5.2. Pollution des tubes homéopathiques entre eux

Un des sujets fréquents de conversation entre les homéopathes a trait au problème récurrent des bonnes préparations homéopathiques. Et chacun de vanter l’intérêt des petits laboratoires au détriment des grands, Boiron en tête.
Nous savons que 10 / 100 des tubes homéopathiques en plastiques sont légèrement pollués par des champs de torsion G.
La pollution des substances n’est pas seulement le fruit d’éventuels contacts des doigts des personnes qui manipulent les tubes lors de la production. Elle peut être, modérément, le fruit d’un contact prolongé (entre un remède OD et un XG par ex). Elle peut résulter du contact prolongé des tubes homéopathiques de CDT opposés. Cette désactivation se trouve encore possible lors du transfert vers les centres de distribution puis vers les détaillants. Non seulement le contenant, mais le milieu ambiant, les lampes LBC en particulier, peut être contaminant.
Il va de soi que le petit laboratoire qui fabrique ses produits à la demande et au coup par coup, en vente directe, aura statistiquement autant de risque de fournir des remèdes aussi pollués qu’un grand, à moins qu’il ne les livre en tube de métal ou de verre…et qu’il n’utilise pas de lampe LBC.

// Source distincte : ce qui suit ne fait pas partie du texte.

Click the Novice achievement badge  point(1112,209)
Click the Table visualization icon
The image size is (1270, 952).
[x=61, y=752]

5.3. Les préparations magistrales composées.

Les préparations magistrales, qui consistent à faire des mélanges de remèdes homéopathiques, nous apparaissent incohérentes. Il y a trop de risques de mélanger des substances de groupes opposés et de hiérarchie opposée. Les bons homéopathes modernes ne prescrivent presque jamais des « complexes » ou autres « composés ».




  6/ NOSODES O et X


Ces remèdes homéopathiques se trouvent sur le site www.remedes-numeriques.com sous la rubrique de droite « Médicaments en haute dilution ».



  CONCLUSIONS.


L’abord pulsologique de l’homéopathie nous montre que tout remède de HD est porteur d’une forte information en CDT D ou G.

Elle nous révèle la barrière, la discontinuité qui sépare les remèdes bas dilués jusqu’à la 4CH des remèdes haut dilués de la 5CH à la 30CH voire à la CMK.
Cette barrière rend compte du procédé empirique des homéopathes classiques qui les ont amenés, progressivement, à fixer à 6 ou 7CH la dilution des produits en expérimentation sur des volontaires à la fois sains et réceptifs.

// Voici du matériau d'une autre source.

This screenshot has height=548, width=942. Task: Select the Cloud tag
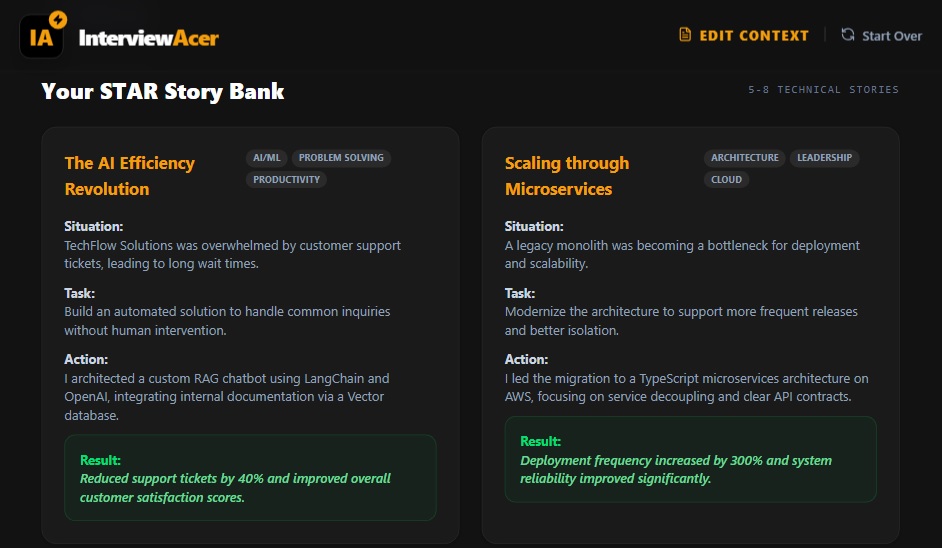coord(726,180)
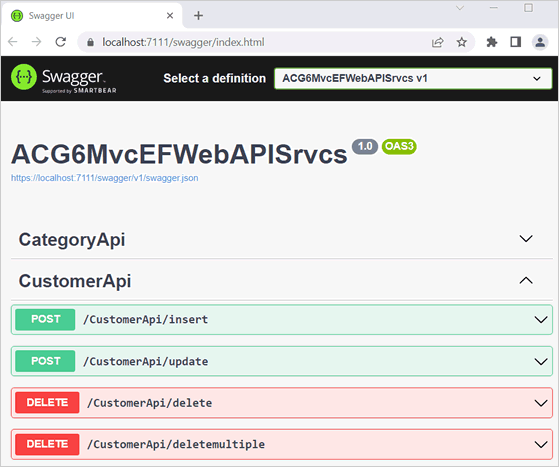Screen dimensions: 559x467
Task: Open the Select a definition dropdown
Action: pyautogui.click(x=413, y=78)
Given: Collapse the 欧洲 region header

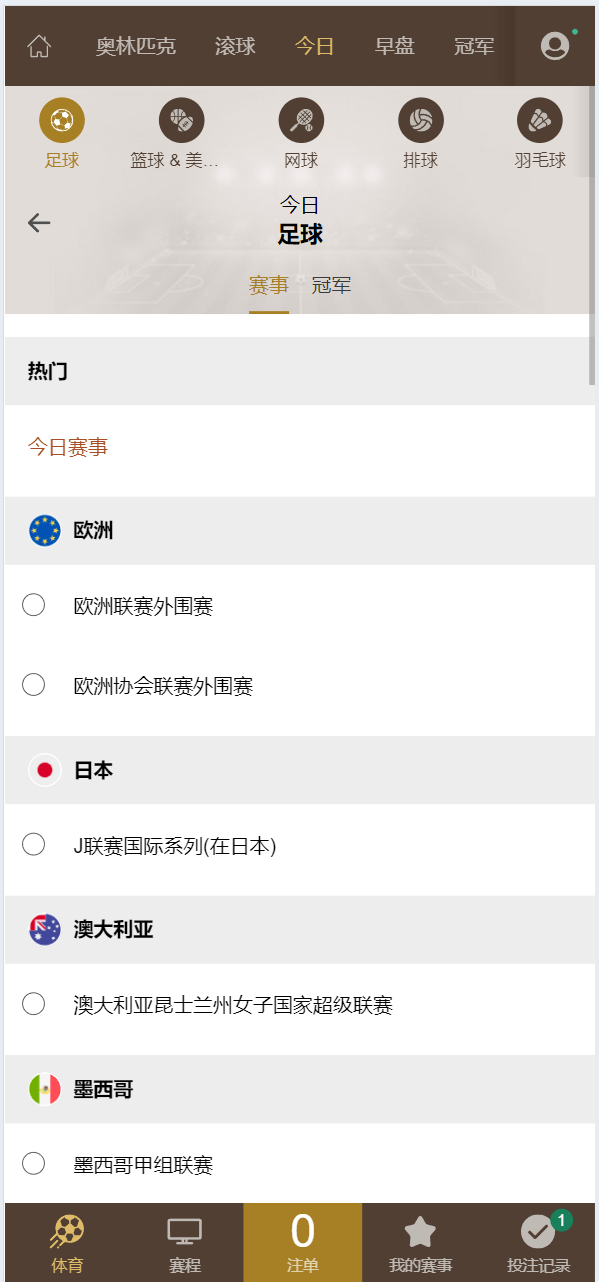Looking at the screenshot, I should click(x=300, y=531).
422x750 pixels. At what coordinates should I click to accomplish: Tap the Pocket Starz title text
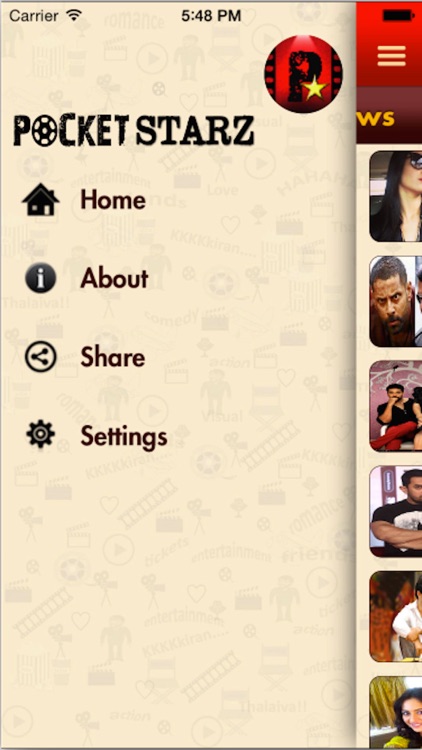click(134, 131)
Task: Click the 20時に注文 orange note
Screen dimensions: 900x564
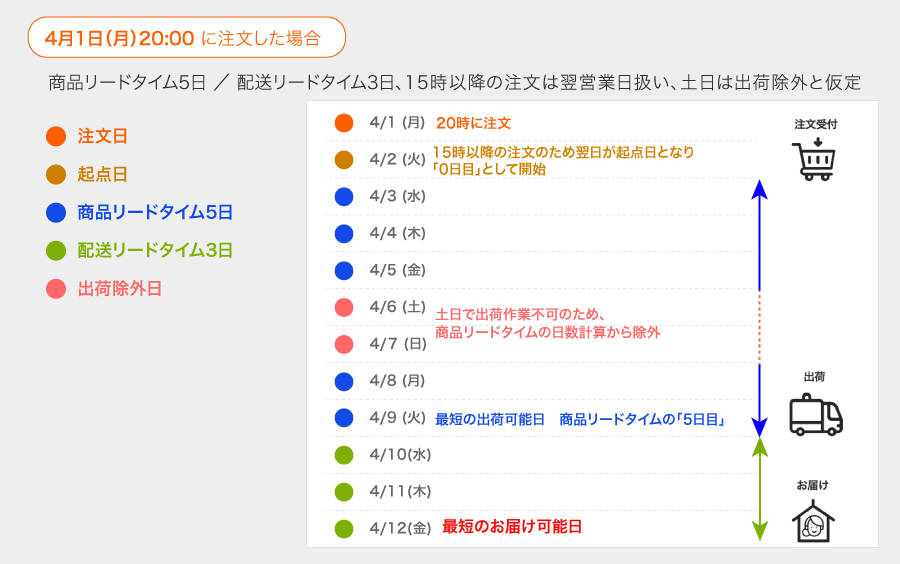Action: [474, 123]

L’homéopathie, définie à partir des HD, ne peut intégrer le domaine des basses dilutions (allergènes). Une pathogénésie stricte des basses dilutions reste à établir.

La Pulsologie conforte aussi, par le biais des fréquences lumineuses et par les couleurs, la notion de la meilleure dilution possible au moment de l’examen. Toute substance homéopathique est donc porteuse d’une information spécifique susceptible d’entrer parfaitement en résonance avec un patient en cours d’examen.

Nous nous attardons enfin sur les problèmes de pollution en homéopathie.